The front page of today's Apple Daily
Should the photo seem familiar, it's because it also appeared
on the front page of the February 19th issue of the newspaper
"Apple Daily will be published as usual tomorrow. Don’t forget to get a copy,” the paper's editor-in-chief, Chan Pui-man, posted on social media last night. This assurance came in the wake of an announcement by the authorities yesterday evening that assets belonging to Apple Daily's founder, Jimmy Lai (including 71.26 per cent of voting shares in the firm which owns the pro-democracy tabloid) had been frozen.
As an Apple Daily article reporting the news noted: "This is believed to be the first use of seizure powers granted to authorities under Article 43 of the national security law, which Beijing imposed on Hong Kong last June, to effectively criminalize the city’s once-tolerated dissenting voices." And should a reminder be necessary: Jimmy Lai's security law trial has not yet begun but the 73-year-old billionaire is already behind bars after being given prison sentences for organizing and participating in two unauthorized assemblies that were part of the pro-democracy/anti-government protests started by Carrie Lam seeking to enact a controversial and highly unpopular extradition bill back in early 2019.
What passes for "usual" and "normal" in Hong Kong is getting more and more troubling by the month, week and day. (Yesterday also saw a pro-Beijing man sentenced to six years and four months in prison, after he admitted to stabbing and slashing a teenager in the stomach at the Tai Po 'Lennon tunnel' two years ago. As history professor Jeppe Mulich pointed out, "The absurdity is not that the defendant received a ~6 year sentence, but that sentences in the 4-6 year range are routinely handed out to people for "rioting" offenses. None of which involve the type of violence on display here": specifically, the guilty party in question caused his victim's guts to literally spill out!)
And there's no doubt about Jimmy Lai and Apple Daily being among the Hong Kongers and Hong Kong organizations that are very much in Beijing's sights. Rather than sow further fear into people here though, Hong Kongers being Hong Kongers, this looked to only encourage more open shows of support for Jimmy Lai and Apple Daily today by way of people going off to buy copies of the newspaper today -- in a repeat of what happened last August after Jimmy Lai was first arrested.

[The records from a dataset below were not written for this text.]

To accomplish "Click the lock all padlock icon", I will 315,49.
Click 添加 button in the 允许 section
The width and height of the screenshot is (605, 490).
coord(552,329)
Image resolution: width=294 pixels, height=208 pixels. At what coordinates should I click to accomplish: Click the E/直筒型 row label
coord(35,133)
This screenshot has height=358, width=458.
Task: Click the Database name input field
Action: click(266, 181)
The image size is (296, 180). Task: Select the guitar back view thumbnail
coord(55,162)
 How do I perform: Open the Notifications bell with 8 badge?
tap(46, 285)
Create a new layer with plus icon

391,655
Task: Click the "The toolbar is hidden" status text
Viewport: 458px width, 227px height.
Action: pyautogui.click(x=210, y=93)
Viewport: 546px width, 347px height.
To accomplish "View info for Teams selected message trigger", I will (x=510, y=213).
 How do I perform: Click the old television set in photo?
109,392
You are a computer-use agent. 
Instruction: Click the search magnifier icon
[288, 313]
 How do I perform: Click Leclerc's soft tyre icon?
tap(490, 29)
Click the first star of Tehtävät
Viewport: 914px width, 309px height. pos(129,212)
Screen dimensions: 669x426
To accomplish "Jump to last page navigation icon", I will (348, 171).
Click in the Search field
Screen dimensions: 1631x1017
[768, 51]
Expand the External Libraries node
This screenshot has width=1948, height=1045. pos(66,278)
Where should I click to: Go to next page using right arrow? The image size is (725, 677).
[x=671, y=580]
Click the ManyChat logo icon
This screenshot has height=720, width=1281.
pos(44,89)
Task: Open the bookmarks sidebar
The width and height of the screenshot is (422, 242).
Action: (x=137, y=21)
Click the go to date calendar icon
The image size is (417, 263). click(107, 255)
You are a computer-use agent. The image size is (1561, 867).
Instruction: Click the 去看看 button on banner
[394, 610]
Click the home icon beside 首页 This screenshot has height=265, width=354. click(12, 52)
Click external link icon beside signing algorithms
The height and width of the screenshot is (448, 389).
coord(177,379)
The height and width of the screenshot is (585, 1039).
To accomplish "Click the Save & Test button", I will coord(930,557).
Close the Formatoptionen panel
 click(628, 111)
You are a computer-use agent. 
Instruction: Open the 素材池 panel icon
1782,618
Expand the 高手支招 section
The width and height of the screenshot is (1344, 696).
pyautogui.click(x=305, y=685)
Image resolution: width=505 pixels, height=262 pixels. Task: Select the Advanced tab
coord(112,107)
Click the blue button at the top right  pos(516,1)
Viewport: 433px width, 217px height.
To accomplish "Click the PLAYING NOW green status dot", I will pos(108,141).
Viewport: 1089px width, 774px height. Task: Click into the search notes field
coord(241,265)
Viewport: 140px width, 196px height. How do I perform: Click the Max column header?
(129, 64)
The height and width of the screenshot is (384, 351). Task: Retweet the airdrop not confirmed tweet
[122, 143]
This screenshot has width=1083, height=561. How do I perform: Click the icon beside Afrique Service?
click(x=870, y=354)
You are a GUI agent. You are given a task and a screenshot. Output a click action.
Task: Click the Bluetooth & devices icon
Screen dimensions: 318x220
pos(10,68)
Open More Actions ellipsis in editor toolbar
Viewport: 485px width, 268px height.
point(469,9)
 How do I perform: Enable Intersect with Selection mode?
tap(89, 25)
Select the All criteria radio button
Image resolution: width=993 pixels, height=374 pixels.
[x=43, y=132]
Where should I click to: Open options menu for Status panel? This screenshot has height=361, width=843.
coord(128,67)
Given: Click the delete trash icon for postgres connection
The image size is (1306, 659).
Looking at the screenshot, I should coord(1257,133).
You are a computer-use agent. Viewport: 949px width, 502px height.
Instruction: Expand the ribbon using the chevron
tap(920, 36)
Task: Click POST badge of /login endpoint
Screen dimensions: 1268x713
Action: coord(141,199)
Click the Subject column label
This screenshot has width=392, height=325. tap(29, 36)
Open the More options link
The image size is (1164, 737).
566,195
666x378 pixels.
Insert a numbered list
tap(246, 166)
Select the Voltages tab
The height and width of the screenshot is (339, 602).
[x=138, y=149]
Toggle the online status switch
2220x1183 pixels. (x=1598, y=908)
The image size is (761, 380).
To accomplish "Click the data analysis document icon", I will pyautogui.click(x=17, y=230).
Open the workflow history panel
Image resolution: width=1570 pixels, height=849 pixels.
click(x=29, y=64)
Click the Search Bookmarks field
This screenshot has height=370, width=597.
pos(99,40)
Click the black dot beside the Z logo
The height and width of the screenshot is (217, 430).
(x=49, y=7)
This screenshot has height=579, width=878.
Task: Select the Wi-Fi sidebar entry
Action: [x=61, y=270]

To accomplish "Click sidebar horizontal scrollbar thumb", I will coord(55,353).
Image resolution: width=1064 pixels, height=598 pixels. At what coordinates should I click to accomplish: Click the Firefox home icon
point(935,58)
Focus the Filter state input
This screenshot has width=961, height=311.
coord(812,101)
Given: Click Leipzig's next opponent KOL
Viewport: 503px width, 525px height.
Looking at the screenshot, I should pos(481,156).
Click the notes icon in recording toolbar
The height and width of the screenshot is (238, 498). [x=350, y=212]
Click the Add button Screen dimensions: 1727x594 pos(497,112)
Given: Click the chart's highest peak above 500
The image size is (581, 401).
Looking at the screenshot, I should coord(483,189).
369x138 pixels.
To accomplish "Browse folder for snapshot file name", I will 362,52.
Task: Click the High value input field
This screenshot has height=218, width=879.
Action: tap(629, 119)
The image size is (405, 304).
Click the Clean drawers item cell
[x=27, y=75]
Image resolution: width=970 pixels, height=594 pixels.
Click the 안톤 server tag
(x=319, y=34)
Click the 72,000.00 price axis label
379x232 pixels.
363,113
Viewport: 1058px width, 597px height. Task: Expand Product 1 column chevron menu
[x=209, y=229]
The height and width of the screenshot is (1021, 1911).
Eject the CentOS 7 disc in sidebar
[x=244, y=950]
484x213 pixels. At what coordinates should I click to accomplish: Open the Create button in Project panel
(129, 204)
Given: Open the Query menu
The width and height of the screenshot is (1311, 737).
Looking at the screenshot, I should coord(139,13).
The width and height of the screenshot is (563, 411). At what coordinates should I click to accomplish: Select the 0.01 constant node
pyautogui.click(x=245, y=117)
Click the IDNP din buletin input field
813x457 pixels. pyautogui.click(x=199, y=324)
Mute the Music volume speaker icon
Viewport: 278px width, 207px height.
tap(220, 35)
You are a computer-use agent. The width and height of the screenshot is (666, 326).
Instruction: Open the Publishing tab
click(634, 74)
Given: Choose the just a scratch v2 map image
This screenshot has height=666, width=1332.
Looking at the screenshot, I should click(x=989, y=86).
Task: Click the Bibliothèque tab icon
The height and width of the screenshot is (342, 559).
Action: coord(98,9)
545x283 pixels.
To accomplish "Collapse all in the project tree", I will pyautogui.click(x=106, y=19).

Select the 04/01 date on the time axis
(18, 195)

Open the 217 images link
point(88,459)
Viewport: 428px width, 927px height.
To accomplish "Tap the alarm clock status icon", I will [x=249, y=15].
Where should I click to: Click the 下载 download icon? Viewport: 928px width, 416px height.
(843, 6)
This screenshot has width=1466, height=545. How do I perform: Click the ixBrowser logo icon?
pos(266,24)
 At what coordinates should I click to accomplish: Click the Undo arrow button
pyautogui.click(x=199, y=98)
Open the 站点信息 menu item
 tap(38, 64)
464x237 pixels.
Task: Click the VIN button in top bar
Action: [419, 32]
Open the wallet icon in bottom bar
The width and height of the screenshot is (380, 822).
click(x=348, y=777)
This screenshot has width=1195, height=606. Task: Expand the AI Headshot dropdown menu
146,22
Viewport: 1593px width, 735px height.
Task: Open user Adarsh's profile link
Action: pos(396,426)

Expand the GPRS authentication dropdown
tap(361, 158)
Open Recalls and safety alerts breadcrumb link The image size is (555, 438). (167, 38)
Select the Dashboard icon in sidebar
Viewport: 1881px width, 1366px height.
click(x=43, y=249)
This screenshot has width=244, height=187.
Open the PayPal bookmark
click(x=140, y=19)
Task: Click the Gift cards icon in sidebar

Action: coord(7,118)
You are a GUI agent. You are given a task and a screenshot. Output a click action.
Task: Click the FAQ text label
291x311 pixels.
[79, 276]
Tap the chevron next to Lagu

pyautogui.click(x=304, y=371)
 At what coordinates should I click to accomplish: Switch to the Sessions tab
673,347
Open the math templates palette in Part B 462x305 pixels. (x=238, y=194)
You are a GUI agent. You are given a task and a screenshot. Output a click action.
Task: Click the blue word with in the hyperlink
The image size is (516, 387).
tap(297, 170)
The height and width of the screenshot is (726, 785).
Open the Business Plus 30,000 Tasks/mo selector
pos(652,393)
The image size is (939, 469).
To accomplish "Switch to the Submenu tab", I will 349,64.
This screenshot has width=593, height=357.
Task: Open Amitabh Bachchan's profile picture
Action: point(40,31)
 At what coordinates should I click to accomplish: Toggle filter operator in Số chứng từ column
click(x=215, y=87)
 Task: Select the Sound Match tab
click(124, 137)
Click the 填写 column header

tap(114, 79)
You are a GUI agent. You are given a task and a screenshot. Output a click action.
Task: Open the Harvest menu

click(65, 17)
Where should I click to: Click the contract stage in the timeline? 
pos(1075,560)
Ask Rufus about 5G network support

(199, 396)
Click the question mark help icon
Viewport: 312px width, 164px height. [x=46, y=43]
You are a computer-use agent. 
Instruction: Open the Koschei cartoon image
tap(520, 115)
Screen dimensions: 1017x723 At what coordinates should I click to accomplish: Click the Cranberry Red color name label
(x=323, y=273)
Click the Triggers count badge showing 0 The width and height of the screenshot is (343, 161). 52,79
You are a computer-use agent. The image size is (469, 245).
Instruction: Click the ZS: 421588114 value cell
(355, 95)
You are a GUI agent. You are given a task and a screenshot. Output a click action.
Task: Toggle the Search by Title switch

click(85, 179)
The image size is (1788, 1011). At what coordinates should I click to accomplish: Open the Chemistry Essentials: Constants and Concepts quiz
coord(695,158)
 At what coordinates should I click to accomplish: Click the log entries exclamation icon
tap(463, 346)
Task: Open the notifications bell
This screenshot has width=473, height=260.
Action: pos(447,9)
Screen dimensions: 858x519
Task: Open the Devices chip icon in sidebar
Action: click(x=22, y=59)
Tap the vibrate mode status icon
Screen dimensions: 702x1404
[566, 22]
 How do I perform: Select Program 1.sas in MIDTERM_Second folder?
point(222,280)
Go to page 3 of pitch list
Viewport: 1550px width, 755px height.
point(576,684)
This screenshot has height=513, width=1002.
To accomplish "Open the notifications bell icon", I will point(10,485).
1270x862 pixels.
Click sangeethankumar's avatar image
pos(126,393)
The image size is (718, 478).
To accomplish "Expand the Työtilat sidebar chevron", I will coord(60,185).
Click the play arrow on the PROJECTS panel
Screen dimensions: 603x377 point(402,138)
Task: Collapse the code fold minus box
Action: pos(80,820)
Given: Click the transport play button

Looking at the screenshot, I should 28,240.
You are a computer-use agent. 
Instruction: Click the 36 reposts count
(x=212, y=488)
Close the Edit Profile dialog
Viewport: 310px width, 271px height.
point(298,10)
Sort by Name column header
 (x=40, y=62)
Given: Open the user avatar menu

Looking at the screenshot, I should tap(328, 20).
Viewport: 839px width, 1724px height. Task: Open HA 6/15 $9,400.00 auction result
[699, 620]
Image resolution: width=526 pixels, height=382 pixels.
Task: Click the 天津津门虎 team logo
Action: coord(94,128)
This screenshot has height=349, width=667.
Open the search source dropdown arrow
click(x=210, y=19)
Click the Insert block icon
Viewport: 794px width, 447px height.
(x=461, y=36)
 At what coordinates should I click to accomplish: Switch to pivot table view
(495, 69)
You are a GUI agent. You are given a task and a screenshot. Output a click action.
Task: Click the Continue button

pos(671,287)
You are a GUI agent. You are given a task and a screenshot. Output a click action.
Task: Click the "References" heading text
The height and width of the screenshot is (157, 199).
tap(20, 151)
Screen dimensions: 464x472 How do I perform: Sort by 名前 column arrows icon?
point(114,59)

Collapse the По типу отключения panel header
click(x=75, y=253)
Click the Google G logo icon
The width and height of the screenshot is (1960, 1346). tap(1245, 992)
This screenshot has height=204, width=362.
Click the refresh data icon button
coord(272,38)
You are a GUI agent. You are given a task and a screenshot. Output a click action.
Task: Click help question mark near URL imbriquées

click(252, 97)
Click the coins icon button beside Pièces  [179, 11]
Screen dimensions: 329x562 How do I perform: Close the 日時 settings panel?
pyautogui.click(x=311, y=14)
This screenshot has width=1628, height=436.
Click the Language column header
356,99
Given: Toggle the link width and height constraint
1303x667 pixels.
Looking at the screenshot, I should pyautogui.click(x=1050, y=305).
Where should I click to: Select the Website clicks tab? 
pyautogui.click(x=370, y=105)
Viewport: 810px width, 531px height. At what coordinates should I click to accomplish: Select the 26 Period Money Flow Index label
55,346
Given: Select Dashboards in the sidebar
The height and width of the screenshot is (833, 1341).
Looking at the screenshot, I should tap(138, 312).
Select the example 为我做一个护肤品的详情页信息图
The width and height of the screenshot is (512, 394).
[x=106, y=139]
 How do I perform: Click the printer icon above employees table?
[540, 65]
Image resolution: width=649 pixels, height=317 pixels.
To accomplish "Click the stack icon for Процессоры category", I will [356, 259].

At the first two places I looked for a copy of Apple Daily today, there were no copies of the pro-democracy newspaper in sight even while there were plenty of copies of other newspapers available. Presumably, this is because the outlets had sold out of copies of Apple Daily rather than because they weren't stocking it or anything like that. And at the street stand where I finally got a copy of the newspaper, I saw more copies being delivered while I was there -- so I'm presuming that extra copies were being printed late into the day which, of course, would be a good sign indeed for the publication.
Almost needless to say, Apple Daily really could do with some support right now. As was the case the first time I bought it, it was shocking to see how bereft of ads today's issue of the newspaper was -- and interesting to see that a rare ad in it had been placed by the Hong Kong Polytechnic University (which was itself in the news today for having had researchers involved in the successful landing of China's space probe on Mars). Hopefully, there will be a new round of ads being placed in the pro-democracy publication in the coming days and weeks.
Even before the freezing of Jimmy Lai's assets, yesterday had been a sad day for Apple Daily -- with the announcement being made that its sister publication in Taiwan would cease publication of its print edition next week. On a more positive note: today saw it being bestowed with the Kam Yiu-yu Press Freedom Award -- something announced in a Tweet by fellow award recipient Bao Choy, another Hong Kong media personality who knows what it's like to be prosecuted and penalized by the authorities, yet is still continuing to fight for justice all the same.
P.S. It's not escaped my attention that today also saw a tower block in Gaza City that housed media organizations having been destroyed by the Israeli air force. There's no doubt about it: the press is under attack in too many parts of the world. And while it can feel like those with guns and bombs have the upper hand at present, one also gets the sense that it's because they fear that the pen really can be mightier than the sword.